#### Source passage:
Germanium (Ge) has the potential to be engineered to become a direct band gap material for an on-chip integrated light source due to the fact that its direct-to-indirect band separation is only 140 meV at room temperature.^[1–3] Until now, three key methods to tune the Ge band structure to a direct or quasi-direct band gap material are still under research: the first one is heavily n-type doping Ge,^[4,5] the second one is biaxial tensile strained Ge,^[6,7] and the last one is germanium-tin (Ge_{1 − x}Sn_x) alloy.^[8–10] With heavily n-type doping in Ge, the indirect L valleys are filled by the extrinsic electrons thermally activated from the n-type donors, and there is a higher possibility for the excess electrons to thermally occupy the Γ valley of the conduction band, contributing to the direct gap light emission.^[11] Therefore, doping in Ge, especially n-type doping, will play a significant role in improving the efficient radiative recombination of Ge at the Γ point.

To date, there have been many schemes to realize the heavily n-type doping Ge and improve the light emission efficiency. As is well known, ion implantation is an efficient technique to increase doping concentration in Ge. However, interstitial point defects which can damage the Ge structure by adding extra optical losses are also created through implantation.^[12] The in-situ doping technology, which is natural to dope the Ge film during the epitaxy, is another way to achieve heavily n-type doping Ge without any implantation-related damage compared with the implanted Ge films. It avoids deep in-diffusions of dopants and provides fairly shallow junctions while offering high electrically activated concentrations at low processing temperatures.^[13–16] However, many challenges, including difficulty in finding the suitable n-type dopant with high solubility and low diffusivity, and difficulty in preparing the heavily n-type doping Ge with high crystal quality, also need to be solved to achieve heavily n-type doping Ge by the in-situ doping technology.

#### Data shown:
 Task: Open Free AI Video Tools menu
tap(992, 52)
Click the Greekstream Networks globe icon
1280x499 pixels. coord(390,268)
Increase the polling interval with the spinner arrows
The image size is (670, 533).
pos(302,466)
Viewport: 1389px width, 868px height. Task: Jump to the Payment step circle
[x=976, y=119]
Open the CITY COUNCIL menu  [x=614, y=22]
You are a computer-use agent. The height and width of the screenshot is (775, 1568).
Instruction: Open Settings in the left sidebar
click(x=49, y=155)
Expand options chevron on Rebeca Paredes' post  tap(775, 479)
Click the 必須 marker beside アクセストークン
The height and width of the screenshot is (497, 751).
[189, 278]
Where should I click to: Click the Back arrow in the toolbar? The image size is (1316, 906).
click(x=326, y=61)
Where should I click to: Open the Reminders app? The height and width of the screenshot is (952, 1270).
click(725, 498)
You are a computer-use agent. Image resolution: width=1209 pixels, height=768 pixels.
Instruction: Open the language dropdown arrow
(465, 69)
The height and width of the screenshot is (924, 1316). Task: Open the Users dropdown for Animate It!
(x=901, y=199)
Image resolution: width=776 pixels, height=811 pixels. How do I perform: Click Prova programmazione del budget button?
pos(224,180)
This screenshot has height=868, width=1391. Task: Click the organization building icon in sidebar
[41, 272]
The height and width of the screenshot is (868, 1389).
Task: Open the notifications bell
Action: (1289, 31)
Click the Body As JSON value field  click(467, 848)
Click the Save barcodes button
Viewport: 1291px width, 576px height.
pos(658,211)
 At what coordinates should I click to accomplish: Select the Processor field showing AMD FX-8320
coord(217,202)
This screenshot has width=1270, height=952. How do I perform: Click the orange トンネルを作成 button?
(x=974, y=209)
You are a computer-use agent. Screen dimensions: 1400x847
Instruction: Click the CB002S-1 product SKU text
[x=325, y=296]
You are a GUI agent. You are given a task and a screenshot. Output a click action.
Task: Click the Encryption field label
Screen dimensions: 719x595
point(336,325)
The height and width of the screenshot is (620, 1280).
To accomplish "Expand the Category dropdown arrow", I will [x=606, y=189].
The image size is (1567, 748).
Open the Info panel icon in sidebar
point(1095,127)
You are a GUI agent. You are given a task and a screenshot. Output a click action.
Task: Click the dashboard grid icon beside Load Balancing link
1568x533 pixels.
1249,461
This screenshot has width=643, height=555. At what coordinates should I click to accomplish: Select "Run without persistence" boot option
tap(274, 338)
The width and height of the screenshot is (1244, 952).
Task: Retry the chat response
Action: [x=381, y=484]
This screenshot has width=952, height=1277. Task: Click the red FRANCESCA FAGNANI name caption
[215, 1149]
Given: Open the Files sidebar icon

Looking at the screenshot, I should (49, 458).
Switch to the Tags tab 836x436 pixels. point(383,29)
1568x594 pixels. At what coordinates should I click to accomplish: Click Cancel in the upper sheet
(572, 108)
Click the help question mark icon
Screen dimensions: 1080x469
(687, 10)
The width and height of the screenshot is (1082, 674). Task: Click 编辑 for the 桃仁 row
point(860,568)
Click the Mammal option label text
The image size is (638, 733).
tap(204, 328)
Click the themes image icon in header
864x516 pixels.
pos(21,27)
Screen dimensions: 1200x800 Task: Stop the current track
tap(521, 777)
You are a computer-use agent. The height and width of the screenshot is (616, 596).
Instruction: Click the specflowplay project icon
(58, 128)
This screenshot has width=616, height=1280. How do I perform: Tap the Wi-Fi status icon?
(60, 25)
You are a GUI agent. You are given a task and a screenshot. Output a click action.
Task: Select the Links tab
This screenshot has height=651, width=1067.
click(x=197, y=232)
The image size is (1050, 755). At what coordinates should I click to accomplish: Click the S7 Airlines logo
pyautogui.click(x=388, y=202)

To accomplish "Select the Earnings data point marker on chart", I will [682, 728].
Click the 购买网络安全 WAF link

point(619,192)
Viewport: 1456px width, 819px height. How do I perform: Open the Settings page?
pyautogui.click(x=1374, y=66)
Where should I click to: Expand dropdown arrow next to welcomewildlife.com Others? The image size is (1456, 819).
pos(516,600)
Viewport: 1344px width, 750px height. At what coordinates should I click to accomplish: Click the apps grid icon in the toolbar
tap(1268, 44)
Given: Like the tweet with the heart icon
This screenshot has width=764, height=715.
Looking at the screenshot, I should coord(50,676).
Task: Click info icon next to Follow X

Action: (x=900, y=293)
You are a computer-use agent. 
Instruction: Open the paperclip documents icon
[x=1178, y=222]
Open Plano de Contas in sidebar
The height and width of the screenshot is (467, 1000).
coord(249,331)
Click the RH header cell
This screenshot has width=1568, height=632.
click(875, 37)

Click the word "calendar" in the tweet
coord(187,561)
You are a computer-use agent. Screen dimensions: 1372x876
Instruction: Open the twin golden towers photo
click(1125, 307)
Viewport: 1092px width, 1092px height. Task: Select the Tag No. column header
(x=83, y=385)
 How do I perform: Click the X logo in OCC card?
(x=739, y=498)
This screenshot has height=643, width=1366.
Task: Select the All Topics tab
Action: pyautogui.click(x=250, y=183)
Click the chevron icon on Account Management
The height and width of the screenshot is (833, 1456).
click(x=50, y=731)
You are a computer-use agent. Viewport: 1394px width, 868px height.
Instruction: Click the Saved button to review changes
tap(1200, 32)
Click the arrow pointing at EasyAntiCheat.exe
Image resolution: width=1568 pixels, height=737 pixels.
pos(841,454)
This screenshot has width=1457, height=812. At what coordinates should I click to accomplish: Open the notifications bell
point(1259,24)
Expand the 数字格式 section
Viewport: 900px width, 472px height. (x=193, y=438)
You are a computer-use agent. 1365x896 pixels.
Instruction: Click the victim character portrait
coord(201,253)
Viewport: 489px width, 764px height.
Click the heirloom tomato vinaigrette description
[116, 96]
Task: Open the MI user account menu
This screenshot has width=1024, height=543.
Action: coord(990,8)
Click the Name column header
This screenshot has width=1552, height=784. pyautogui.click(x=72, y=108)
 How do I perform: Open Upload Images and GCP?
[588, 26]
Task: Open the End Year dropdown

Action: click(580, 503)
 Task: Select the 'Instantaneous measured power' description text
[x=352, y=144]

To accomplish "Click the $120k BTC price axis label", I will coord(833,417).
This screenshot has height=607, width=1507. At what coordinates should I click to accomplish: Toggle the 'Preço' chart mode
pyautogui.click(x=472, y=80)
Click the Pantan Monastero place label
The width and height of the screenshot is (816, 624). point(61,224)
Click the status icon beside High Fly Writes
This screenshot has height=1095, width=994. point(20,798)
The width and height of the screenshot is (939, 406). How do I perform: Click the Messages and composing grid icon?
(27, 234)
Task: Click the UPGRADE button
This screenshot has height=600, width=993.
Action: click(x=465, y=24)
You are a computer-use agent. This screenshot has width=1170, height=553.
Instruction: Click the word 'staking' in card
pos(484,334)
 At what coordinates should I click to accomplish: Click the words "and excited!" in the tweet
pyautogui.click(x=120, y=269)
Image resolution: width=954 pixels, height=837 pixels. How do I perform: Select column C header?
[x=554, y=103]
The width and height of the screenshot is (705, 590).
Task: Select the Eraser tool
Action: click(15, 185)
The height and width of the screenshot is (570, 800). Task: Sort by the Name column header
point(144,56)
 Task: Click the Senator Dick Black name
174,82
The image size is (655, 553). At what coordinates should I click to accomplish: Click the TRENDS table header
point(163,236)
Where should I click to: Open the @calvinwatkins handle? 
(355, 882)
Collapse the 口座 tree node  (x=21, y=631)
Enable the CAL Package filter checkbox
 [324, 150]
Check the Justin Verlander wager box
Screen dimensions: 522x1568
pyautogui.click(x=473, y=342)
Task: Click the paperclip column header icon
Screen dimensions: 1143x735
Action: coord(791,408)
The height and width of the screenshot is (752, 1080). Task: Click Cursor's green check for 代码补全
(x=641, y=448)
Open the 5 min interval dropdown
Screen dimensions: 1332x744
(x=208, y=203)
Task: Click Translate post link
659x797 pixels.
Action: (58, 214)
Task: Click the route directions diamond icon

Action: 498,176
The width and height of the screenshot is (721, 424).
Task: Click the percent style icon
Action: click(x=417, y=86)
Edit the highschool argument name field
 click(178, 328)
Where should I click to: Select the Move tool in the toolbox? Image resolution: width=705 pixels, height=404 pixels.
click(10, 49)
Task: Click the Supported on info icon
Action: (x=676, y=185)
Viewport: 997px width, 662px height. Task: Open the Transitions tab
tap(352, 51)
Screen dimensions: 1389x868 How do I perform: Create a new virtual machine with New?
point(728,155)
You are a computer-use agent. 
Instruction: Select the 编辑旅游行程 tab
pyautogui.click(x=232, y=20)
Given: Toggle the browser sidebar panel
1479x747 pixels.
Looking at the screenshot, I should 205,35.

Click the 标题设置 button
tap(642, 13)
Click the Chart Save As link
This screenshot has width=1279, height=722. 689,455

#### Written instruction A:
In the passage on germanium doping, how large is the direct-to-indirect band separation of Ge at room temperature?
#### Written instruction B:
Reproduce the rows word for word, beginning with the first row and continuing through the line containing "pos(302,466)". Include both of those lines.

#### Correct output A:
140 meV

#### Correct output B:
 Task: Open Free AI Video Tools menu
tap(992, 52)
Click the Greekstream Networks globe icon
1280x499 pixels. coord(390,268)
Increase the polling interval with the spinner arrows
The image size is (670, 533).
pos(302,466)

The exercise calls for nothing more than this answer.